Saved entries
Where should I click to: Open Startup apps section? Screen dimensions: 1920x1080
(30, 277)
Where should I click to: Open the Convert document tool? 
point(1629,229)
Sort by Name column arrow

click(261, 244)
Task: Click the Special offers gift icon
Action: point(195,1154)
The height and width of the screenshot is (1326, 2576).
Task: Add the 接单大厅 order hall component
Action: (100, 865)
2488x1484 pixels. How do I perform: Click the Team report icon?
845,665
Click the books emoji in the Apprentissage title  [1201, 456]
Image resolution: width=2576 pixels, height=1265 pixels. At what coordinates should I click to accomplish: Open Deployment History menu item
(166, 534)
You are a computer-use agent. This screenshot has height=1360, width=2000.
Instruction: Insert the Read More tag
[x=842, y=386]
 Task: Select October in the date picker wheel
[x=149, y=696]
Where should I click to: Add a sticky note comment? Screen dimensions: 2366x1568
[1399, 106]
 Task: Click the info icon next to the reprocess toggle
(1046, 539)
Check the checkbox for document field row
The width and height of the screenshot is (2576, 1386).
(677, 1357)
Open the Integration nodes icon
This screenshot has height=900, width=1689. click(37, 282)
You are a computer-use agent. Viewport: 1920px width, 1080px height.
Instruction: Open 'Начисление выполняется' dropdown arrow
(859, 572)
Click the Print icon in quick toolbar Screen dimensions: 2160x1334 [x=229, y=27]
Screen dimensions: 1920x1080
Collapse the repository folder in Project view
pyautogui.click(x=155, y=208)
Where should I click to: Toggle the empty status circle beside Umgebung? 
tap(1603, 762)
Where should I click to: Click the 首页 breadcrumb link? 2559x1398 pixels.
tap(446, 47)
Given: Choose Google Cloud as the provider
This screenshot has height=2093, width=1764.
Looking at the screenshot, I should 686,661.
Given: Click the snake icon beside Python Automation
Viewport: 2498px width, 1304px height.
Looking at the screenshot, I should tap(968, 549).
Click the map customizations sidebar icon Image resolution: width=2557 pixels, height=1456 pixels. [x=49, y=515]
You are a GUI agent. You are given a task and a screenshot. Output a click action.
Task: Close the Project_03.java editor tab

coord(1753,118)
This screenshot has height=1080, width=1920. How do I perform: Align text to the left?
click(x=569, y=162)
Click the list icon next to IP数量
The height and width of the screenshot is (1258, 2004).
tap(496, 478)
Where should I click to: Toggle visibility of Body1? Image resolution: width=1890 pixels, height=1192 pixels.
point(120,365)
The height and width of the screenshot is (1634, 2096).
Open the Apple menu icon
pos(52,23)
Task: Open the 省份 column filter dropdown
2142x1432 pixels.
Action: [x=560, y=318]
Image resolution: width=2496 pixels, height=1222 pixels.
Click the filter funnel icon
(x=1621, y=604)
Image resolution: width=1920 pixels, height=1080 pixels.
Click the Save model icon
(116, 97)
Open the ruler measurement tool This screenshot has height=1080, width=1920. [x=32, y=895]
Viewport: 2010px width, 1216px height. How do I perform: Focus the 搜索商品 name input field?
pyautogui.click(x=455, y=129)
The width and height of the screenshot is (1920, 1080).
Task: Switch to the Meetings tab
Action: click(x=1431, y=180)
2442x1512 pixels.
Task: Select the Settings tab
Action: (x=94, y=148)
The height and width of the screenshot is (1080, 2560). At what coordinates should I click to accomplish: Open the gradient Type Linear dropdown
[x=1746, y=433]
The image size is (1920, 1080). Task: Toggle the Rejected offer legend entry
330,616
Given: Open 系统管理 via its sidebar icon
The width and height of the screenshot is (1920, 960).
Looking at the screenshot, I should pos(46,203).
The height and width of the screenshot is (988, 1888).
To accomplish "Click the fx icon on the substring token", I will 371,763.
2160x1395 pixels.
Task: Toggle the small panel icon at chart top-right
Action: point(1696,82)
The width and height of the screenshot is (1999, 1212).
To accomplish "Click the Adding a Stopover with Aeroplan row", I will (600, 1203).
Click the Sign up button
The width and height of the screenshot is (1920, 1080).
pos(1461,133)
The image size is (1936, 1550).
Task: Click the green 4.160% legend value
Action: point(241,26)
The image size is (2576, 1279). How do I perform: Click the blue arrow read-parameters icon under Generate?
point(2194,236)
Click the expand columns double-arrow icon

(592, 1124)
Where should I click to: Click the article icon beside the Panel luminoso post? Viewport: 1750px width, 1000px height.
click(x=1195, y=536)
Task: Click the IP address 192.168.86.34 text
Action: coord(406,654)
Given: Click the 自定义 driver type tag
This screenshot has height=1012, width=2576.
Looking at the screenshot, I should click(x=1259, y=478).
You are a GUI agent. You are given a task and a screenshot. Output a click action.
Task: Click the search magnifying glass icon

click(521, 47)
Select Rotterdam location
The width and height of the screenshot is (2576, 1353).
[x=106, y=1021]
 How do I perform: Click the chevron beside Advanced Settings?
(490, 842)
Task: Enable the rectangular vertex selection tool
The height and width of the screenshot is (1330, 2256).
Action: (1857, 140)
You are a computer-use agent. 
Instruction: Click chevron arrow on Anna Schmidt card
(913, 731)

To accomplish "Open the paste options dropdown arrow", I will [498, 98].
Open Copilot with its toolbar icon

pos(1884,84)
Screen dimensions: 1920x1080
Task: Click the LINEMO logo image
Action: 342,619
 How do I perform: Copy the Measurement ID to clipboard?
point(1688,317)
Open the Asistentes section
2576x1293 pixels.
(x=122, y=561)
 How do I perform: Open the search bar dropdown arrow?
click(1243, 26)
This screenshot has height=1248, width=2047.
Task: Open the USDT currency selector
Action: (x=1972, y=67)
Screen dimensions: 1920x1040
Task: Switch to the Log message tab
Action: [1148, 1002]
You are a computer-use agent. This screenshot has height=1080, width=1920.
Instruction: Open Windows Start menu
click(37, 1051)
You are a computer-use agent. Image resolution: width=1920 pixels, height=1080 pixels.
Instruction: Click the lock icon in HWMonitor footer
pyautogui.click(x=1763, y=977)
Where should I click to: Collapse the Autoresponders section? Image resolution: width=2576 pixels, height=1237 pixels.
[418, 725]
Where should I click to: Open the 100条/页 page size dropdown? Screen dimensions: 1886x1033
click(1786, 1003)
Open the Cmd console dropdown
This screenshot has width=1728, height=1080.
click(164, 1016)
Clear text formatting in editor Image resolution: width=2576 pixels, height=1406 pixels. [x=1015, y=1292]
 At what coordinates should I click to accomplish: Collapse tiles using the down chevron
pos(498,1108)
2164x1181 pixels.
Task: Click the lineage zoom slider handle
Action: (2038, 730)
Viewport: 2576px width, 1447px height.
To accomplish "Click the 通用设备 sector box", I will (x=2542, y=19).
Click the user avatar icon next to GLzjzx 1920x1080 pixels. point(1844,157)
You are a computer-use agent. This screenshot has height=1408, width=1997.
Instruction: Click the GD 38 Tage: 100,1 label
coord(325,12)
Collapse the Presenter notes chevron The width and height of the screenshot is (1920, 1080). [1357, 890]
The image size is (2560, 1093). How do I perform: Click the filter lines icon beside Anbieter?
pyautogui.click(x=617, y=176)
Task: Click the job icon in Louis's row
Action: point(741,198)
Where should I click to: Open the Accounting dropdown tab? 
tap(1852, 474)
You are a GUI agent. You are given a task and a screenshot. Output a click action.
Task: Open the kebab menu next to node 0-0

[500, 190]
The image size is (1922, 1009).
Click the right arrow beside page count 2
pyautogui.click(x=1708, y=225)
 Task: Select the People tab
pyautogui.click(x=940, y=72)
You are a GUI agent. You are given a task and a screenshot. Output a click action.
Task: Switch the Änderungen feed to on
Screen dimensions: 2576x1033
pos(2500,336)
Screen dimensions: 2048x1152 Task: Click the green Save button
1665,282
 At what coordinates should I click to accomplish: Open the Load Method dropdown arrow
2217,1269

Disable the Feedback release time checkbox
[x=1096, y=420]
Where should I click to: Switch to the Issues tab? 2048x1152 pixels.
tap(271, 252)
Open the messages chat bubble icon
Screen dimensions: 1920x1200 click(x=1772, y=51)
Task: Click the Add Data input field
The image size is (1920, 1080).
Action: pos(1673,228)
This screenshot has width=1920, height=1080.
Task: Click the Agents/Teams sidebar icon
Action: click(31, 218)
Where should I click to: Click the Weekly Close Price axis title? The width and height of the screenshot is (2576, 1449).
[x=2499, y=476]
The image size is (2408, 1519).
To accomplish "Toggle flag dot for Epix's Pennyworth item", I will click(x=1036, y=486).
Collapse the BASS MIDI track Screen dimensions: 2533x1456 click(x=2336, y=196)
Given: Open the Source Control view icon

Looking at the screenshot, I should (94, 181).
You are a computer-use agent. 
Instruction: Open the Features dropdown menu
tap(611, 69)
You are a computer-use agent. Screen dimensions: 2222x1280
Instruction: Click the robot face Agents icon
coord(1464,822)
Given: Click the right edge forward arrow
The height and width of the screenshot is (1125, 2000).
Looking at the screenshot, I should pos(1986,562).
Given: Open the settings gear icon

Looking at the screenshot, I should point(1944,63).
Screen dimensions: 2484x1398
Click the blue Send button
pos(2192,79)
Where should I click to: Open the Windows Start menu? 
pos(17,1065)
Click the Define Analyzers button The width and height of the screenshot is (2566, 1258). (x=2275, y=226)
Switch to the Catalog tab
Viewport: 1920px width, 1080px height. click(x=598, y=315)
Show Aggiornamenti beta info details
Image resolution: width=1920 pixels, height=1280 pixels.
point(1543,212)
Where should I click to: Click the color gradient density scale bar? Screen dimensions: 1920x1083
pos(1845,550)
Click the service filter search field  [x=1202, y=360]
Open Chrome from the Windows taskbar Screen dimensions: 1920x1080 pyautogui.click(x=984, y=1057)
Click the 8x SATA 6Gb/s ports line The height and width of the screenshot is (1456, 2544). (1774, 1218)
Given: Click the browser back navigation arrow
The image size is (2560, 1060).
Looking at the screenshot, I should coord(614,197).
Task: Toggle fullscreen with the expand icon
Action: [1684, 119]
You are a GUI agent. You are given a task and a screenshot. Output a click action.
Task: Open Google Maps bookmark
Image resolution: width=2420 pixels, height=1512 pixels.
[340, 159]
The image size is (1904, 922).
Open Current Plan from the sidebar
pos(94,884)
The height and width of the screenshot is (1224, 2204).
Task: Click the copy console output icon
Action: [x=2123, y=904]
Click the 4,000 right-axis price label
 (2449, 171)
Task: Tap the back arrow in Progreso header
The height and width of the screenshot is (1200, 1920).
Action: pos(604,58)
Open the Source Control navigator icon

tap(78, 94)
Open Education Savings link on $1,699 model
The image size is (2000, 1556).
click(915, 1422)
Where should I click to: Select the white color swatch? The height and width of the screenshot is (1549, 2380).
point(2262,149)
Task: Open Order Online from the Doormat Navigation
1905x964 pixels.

### Work to be completed
The required answer is the run of lines above, starting at the line with "Given: Click the 自定义 driver type tag" and ending at the line with "Select Rotterdam location", reproduced exactly with both ends.

### Solution to the problem
Given: Click the 自定义 driver type tag
This screenshot has height=1012, width=2576.
Looking at the screenshot, I should click(x=1259, y=478).
You are a GUI agent. You are given a task and a screenshot. Output a click action.
Task: Click the search magnifying glass icon

click(521, 47)
Select Rotterdam location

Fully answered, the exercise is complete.